Appunto inviato da madamebetty
/5

Crisi del 1300: descrizione degli avvenimenti principali della crisi, in particolare della crisi economica dovuta all'arrivo della peste. Riassunto sulla crisi del trecento (3 pagine formato doc)

CRISI 1300

Gli anni del 1300 sono caratterizzati da una profonda crisi sociale, economica e demografica che colpì quasi tutta l’Europa.

Alcuni storici hanno dato importanza al fatto che questi anni sono stati contraddistinti da dei cambiamenti climatici che possono essere stati una delle cause di tale decadimento. Infatti sappiamo che si ebbe una piccola glaciazione, accompagnata da una piovosità eccessiva che faceva marcire i raccolti. Al contrario nell’Europa settentrionale si ebbero dei periodi di siccità. Questo portò ad una crisi alimentare poiché la popolazione aumentava eccessivamente rispetto alle risorse alimentari.
Quindi si giunse ad un periodo di carestia che indusse la popolazione a sfamarsi come poteva, ma la loro dieta, scadente, portò all’indebolimento dell’organismo e questo fu la causa della rapida diffusione delle epidemie. 

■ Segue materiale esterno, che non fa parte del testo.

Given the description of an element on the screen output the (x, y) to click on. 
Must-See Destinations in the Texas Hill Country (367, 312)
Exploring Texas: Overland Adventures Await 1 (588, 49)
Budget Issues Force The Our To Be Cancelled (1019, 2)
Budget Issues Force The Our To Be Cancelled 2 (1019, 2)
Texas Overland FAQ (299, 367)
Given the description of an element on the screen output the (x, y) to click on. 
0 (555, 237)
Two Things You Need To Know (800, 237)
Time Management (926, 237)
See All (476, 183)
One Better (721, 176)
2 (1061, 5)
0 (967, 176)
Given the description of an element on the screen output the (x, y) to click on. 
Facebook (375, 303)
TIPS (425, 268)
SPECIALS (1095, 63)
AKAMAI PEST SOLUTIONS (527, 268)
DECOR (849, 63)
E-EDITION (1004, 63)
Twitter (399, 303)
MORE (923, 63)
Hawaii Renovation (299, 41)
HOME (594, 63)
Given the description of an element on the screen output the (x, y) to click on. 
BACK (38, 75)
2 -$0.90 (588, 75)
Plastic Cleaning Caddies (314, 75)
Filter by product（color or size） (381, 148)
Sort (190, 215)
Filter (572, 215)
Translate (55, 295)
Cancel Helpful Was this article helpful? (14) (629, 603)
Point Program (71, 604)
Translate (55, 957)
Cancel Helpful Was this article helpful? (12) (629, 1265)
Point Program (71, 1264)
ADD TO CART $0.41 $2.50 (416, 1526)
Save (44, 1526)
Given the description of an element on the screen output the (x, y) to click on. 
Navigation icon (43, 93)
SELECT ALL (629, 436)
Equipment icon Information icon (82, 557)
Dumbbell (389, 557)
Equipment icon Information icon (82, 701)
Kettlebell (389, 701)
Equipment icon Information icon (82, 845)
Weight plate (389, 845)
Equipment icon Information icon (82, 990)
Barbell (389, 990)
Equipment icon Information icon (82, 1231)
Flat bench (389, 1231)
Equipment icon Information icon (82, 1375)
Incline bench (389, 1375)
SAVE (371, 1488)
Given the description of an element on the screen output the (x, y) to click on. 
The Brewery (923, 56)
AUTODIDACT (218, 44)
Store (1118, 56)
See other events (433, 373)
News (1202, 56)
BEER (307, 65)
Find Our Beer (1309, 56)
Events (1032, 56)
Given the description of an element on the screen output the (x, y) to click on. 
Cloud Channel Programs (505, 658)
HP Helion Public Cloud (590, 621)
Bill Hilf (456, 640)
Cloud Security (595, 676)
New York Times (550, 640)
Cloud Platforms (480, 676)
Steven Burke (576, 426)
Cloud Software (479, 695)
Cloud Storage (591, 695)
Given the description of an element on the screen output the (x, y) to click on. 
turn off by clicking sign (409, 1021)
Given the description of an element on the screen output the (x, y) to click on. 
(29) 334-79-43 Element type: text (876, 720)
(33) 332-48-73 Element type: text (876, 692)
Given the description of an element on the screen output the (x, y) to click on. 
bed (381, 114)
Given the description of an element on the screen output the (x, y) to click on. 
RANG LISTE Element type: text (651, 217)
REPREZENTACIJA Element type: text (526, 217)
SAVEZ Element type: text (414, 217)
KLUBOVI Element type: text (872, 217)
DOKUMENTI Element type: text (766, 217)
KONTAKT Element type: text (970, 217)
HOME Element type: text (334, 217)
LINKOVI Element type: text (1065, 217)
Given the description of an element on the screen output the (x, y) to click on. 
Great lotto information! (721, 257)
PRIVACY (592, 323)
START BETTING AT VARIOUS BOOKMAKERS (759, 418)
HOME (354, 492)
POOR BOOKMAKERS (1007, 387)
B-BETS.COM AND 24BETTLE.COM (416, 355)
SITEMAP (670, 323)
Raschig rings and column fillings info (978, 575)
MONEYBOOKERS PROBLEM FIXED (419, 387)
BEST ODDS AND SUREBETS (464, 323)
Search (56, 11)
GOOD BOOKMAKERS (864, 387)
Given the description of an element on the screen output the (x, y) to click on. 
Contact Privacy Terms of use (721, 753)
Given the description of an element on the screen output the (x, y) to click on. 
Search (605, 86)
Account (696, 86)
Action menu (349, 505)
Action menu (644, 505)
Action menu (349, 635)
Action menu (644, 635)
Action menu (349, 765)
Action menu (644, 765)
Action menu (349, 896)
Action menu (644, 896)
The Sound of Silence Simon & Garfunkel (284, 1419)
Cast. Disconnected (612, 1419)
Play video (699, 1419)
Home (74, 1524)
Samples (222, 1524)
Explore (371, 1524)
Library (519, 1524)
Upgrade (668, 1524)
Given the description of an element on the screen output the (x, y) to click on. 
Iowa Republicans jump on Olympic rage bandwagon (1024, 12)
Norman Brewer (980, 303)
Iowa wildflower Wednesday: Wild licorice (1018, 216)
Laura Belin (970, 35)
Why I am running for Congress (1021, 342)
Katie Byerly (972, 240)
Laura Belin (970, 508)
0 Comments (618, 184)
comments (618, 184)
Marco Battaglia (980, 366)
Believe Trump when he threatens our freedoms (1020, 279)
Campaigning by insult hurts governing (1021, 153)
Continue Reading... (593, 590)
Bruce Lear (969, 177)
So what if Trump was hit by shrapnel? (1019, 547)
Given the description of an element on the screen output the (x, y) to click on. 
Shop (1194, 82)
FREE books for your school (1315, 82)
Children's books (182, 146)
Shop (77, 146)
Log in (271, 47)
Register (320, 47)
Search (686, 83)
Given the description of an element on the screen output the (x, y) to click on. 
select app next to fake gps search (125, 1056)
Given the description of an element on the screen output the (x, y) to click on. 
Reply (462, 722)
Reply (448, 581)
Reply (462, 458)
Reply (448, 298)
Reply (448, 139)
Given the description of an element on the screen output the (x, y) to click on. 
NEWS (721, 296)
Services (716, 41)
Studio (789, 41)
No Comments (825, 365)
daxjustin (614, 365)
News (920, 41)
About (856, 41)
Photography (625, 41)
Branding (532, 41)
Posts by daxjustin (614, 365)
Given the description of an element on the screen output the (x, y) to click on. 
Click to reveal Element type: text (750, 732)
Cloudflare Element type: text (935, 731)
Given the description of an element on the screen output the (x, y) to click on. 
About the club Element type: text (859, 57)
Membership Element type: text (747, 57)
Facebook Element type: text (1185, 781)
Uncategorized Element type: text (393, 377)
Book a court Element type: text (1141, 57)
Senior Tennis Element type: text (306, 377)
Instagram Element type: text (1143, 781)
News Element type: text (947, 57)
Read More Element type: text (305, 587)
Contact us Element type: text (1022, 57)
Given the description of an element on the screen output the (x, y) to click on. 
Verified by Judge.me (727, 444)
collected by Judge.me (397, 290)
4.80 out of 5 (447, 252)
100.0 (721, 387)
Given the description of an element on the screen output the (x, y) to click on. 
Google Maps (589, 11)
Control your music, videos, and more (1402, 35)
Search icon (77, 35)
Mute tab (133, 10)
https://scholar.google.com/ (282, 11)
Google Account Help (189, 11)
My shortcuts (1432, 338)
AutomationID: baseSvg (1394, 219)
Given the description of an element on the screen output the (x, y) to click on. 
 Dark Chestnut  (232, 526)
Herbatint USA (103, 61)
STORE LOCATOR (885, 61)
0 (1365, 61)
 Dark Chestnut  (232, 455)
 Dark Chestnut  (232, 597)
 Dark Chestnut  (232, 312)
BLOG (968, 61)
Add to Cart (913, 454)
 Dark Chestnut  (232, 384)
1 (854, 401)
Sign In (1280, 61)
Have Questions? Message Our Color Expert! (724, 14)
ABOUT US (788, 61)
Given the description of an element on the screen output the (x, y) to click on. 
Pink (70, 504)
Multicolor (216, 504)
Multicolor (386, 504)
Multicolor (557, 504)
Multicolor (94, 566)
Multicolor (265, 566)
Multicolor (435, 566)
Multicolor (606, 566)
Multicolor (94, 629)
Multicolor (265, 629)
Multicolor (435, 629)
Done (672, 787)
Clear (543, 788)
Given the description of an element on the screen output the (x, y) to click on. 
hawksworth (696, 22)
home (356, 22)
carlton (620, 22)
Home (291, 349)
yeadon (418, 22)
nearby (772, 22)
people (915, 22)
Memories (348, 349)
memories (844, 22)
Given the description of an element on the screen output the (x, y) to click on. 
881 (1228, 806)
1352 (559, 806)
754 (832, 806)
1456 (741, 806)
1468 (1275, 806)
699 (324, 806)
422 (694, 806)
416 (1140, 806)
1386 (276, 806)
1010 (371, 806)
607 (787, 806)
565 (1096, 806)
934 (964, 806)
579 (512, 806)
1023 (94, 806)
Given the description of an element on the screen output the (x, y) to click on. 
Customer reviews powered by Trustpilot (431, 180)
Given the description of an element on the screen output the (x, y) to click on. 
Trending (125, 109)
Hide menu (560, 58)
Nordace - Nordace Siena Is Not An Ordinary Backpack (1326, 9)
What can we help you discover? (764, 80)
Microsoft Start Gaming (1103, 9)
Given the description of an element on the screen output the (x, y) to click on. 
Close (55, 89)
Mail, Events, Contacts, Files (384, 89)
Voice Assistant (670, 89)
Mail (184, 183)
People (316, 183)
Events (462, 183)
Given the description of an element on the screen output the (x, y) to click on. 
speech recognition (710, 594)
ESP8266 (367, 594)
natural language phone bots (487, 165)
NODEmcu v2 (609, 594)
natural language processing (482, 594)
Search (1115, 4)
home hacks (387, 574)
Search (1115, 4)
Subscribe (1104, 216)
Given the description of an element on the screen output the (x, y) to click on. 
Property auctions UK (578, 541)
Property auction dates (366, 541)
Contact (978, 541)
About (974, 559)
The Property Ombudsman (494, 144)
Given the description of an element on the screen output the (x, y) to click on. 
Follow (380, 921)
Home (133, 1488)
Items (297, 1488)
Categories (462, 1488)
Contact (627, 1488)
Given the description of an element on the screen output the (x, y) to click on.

La crisi del 300: riassunto

RIFLESSIONI SULLA CRISI DEL 300: RIASSUNTO

La crisi del 1300 non fu causa di un solo fattore, ma di diversi messi insieme: fattori climatici, le continue guerre che erano combattute da eserciti mercenari, che con il saccheggio si trasformavano in briganti (esempio la Guerra dei cent’anni), la scarsa alimentazione, che furono la conseguenza della peste.
Nel 1331 la peste compare nell' impero cinese e da qui cominciò il suo cammino verso l'Europa. L'area di origine della pandemia sembra esser stata una regione dell'Asia centrale. La causa scatenante parrebbe esser stata la alta mortalità di roditori, in quelle regioni, dovuta alla scarsità di cibo conseguente all'irrigidimento delle condizioni climatiche. In assenza di roditori, le pulci, portatori del bacillo della peste, affamate, attaccarono anche l'uomo e gli altri mammiferi. Il tutto venne aggravato dal fatto che i rifiuti erano abbondanti a cielo aperto nelle città del Medioevo. Infine, tramite l'efficiente sistema di comunicazioni dell'impero mongolo propagò il contagio in poco tempo da un capo all'altro del continente asiatico, fino all'Europa. In particolare tutto sembra iniziato a Caffa, piccola colonia commerciale genovese, la quale fu assediata dai Mongoli nel 1347.

La crisi del 1300: tema

LA CRISI DEL 300 RIASSUNTO

Ma nel campo dei Mongoli era presente il bacillo della peste e, visto che non riuscivano a vincere, i Mongoli catapultarono i cadaveri infetti all’interno della città. Comunque si sarebbe diffusa lo stesso, anche perchè la peste fu introdotta nella vasta rete commerciale dei genovesi, che si estendeva su tutto il Mediterraneo. A bordo delle navi, nel 1347 il contagio raggiunse Costantinopoli, il Cairo e Messina. E di là, nei quattro anni successivi, si diffuse in tutta Europa, dapprima per mare e poi anche sulla terra ferma.
In Italia la peste risparmiò Milano, mentre a Firenze uccise quattro quinti degli abitanti. Gli effetti sulla popolazione furono senz'altro più gravi in Francia e in Italia che in Germania.

Riassunto della crisi del 1300: cause e conseguenze

IL TRECENTO STORIA

In alcuni decenni la popolazione europea si ridusse del 30 %; La pestilenza ebbe un’incidenza differenziata per ceti sociali e per fasce d’età: le persone agiate avevano maggiori probabilità di sopravvivere, mentre le popolazioni povere erano le più colpite. Invece i bambini, erano i più esposti al contagio per la maggiore fragilità corporea.
La peste apparve in due forme: quella BUBBONICA la quale provoca la comparsa di bubboni dopo giorni di febbre, che poi può dar origine alla peste POLMONARE, che ha un tasso di letalità più alto e che può trasmettersi da uomo a uomo. I poteri pubblici cercarono di intervenire tramite l’isolamento degli individui colpiti.